To do: Reproduce every line of the items below word for word, leaving out the pictures.

Records on locating elements on screens:
........
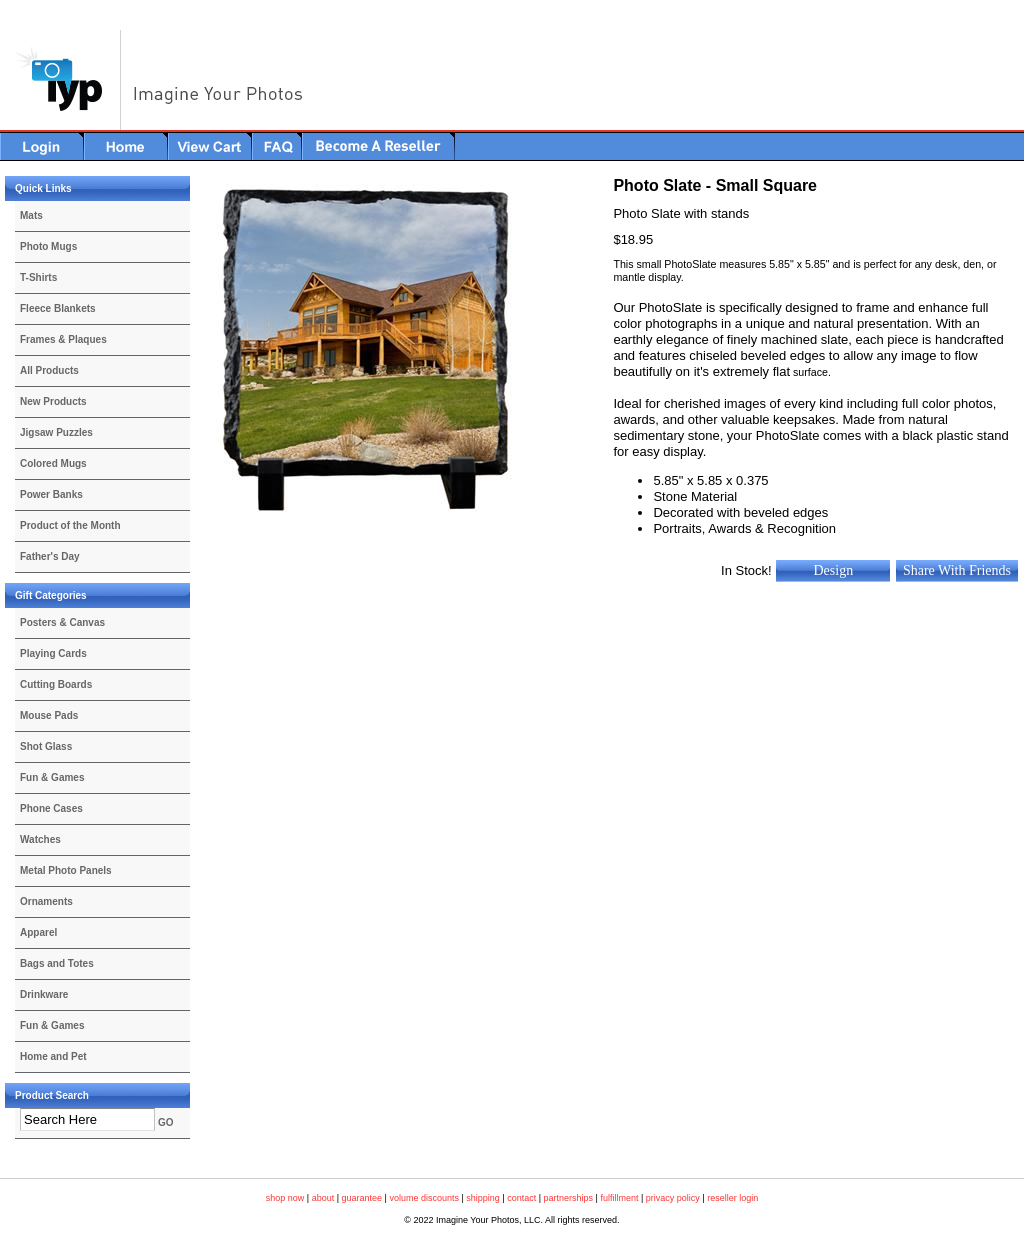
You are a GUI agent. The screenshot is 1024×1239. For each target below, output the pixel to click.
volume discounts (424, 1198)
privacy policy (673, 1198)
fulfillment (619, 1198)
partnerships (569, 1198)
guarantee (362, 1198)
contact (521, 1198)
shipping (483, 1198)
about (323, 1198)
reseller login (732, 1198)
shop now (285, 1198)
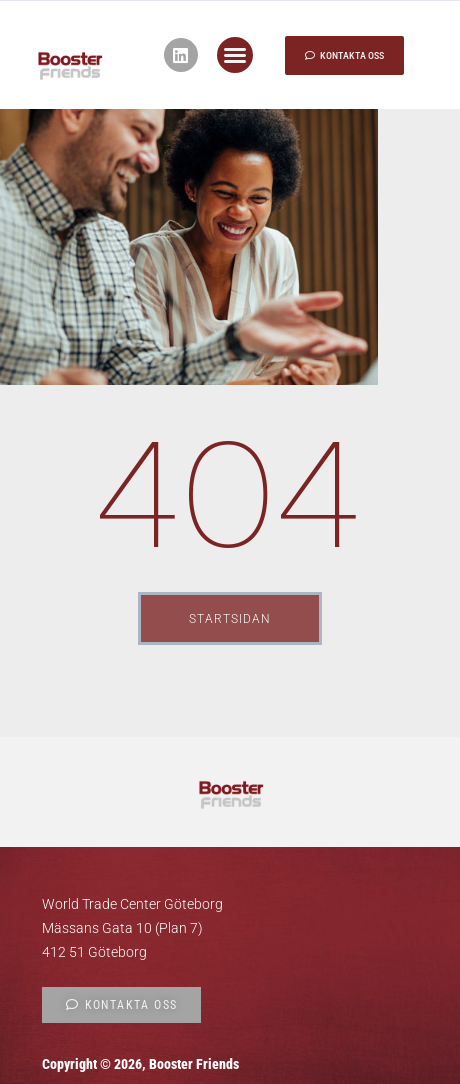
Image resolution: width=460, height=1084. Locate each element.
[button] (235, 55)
........
Response:
You are a GUI agent. The screenshot is 1024×1239. For each target below, output the pixel to click.
volume discounts (424, 1198)
privacy policy (673, 1198)
fulfillment (619, 1198)
partnerships (569, 1198)
guarantee (362, 1198)
contact (521, 1198)
shipping (483, 1198)
about (323, 1198)
reseller login (732, 1198)
shop now (285, 1198)
Image resolution: width=460, height=1084. Locate each element.
[button] (235, 55)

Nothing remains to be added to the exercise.